The Shanghai-Hangzhou high-speed magnetic levitation railway may list shares as well as seek private and foreign investment to raise funds for its construction, the Shanghai Securities News reported Friday, citing a government official.
Zhou Yupeng, vice mayor of Shanghai, said the project's budget is estimated at 35 billion yuan (US$4.37 billion). "We are considering seeking funds in many ways," the report quoted him as saying.
Zhou added he didn't know when the construction work would start, but the railway is expected to go into operation before 2010, when Shanghai hosts the World Expo, said the report.
The National Development and Reform Commission said mid-March the State Council had approved the Shanghai-Hangzhou railway project.
The normal speed of the magnetic levitation railway will be 450 kilometers per hour, but it will be limited to less than 200 kilometers per hour in downtown areas. It will take passengers only half an hour to travel the 175 kilometers from Shanghai to Hangzhou.
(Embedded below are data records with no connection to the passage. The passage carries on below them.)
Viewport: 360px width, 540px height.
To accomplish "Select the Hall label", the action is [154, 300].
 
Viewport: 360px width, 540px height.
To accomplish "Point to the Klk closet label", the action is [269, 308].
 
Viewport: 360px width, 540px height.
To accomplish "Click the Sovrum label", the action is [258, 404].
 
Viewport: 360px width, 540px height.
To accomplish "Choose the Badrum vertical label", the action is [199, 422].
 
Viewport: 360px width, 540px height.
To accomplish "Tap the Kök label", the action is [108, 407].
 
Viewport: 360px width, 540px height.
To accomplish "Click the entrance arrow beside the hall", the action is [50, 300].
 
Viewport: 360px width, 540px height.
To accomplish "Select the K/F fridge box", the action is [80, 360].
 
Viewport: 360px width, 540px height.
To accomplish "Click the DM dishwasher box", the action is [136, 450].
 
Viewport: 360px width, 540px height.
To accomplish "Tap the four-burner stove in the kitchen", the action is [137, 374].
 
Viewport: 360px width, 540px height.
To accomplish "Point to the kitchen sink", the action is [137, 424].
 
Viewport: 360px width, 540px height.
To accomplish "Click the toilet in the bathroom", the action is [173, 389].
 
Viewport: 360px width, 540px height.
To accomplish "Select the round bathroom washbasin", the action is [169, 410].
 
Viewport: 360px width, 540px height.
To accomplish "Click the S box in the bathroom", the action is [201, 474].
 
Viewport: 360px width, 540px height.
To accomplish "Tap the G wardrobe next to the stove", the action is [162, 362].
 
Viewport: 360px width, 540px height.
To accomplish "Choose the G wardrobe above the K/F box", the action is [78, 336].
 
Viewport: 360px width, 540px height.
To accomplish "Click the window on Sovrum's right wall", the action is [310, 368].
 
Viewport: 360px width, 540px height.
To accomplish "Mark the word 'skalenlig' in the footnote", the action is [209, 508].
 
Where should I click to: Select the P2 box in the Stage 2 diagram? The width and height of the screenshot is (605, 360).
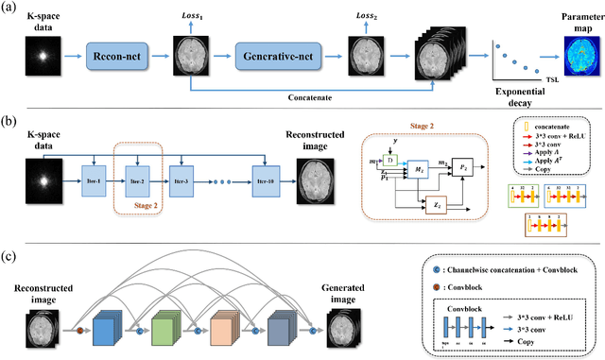pos(464,168)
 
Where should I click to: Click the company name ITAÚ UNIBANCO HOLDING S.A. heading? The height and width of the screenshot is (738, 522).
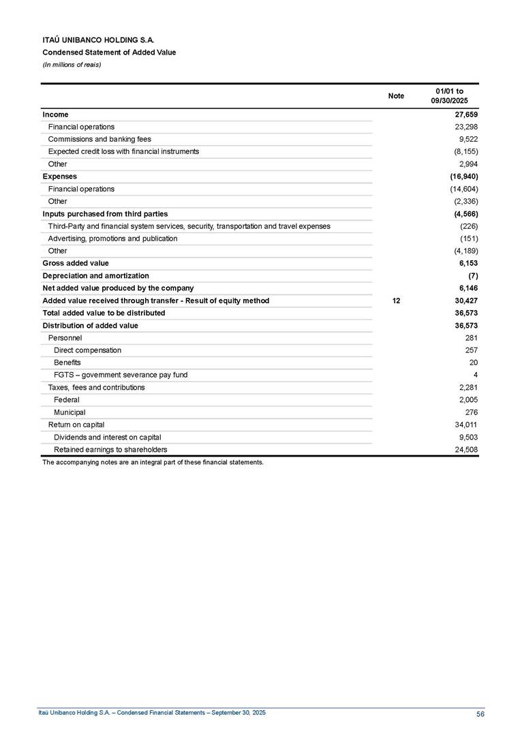[x=103, y=41]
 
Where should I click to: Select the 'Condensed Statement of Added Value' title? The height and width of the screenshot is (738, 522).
[x=109, y=52]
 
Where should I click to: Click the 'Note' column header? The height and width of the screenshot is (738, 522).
[x=395, y=96]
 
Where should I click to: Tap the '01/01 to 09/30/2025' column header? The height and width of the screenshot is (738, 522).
[x=449, y=96]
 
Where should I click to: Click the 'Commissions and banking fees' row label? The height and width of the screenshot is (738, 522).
[x=99, y=139]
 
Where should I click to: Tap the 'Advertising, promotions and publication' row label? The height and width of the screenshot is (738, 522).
[x=112, y=239]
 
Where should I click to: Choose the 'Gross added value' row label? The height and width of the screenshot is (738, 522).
[x=75, y=263]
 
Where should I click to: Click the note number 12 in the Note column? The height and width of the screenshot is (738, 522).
[x=396, y=301]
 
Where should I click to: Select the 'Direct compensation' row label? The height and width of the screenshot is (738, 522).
[x=87, y=350]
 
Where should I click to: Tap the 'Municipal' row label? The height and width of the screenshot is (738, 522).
[x=70, y=412]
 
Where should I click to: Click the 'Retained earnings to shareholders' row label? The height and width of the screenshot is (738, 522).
[x=110, y=450]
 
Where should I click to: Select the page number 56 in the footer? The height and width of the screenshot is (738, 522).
[x=480, y=713]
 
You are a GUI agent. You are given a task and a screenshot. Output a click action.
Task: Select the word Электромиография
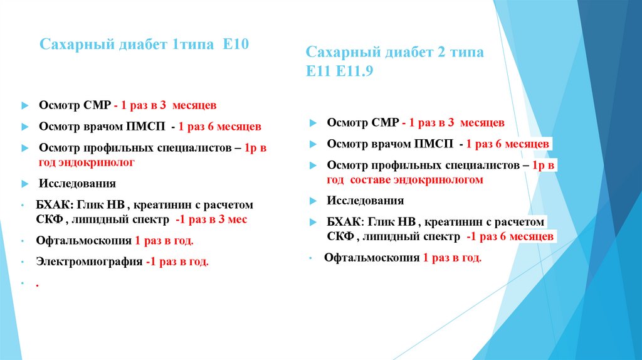coord(89,262)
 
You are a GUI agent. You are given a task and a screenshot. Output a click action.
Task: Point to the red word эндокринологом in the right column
coord(438,180)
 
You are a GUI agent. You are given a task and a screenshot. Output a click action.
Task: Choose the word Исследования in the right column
coord(365,201)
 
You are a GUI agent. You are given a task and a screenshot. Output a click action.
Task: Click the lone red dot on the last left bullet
coord(38,284)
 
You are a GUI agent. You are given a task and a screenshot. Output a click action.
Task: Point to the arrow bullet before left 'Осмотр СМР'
coord(24,106)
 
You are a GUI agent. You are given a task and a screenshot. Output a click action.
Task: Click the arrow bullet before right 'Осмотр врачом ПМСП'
coord(312,144)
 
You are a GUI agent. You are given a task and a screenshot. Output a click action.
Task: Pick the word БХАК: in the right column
coord(344,222)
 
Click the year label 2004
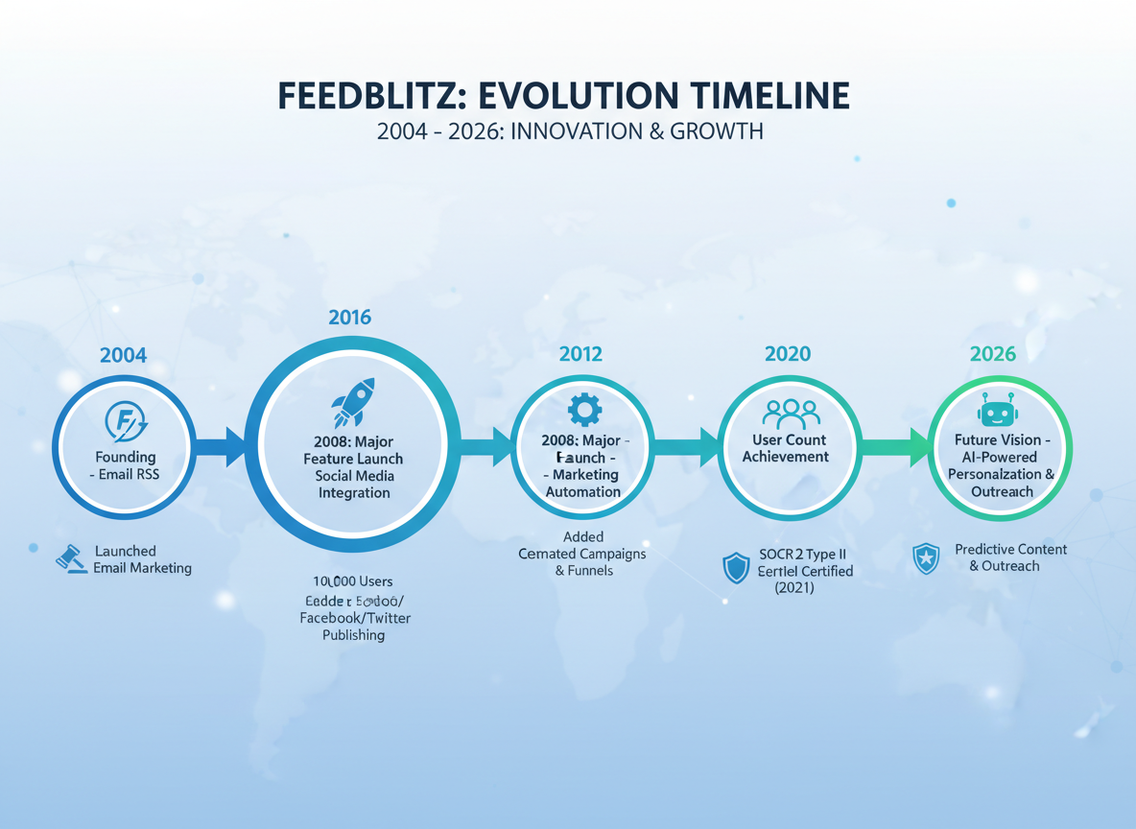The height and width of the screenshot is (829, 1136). click(x=123, y=355)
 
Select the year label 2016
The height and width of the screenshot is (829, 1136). click(x=349, y=317)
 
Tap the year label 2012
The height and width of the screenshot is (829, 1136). click(x=580, y=354)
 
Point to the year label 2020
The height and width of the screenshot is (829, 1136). click(x=787, y=354)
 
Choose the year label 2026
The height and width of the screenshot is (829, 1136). click(x=992, y=354)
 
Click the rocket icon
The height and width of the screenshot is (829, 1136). click(x=352, y=402)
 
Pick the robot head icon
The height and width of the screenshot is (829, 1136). click(x=997, y=412)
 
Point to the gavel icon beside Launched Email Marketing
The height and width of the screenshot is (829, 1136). click(x=70, y=558)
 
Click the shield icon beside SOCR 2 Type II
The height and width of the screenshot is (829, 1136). click(x=736, y=568)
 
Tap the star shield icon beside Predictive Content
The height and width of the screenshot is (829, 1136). click(x=926, y=558)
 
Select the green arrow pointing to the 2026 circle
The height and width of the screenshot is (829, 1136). click(x=893, y=446)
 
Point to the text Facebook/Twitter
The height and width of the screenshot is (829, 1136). click(x=355, y=618)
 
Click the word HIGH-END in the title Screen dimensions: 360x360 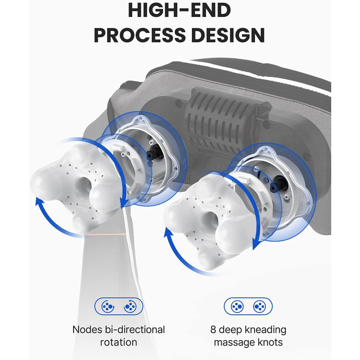[x=179, y=10]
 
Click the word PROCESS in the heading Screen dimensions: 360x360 [x=139, y=35]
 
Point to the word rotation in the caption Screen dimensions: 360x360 [x=119, y=343]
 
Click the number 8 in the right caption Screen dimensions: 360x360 [x=213, y=330]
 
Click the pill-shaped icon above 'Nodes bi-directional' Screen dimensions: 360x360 [x=119, y=307]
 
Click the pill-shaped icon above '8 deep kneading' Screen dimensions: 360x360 [x=248, y=307]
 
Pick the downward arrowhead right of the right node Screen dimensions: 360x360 [x=256, y=244]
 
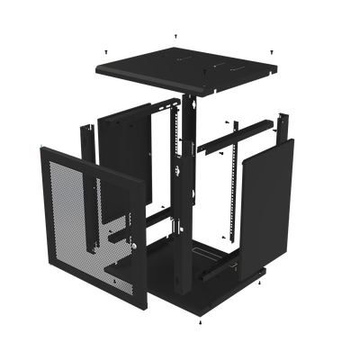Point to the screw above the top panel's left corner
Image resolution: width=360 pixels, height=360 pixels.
coord(107,50)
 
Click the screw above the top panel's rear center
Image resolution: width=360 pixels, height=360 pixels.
coord(176,35)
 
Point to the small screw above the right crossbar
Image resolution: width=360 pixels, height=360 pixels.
coord(229,119)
Xinhua quoted a member of the National People's Congress as saying the project would use German technology that levitates a train above a magnetized track, known as maglev.
The line would be the second in the country after one built by Transrapid, which groups ThyssenKrupp, Siemens AG and the German Government, that runs from Shanghai's international airport to the outskirts of its financial district.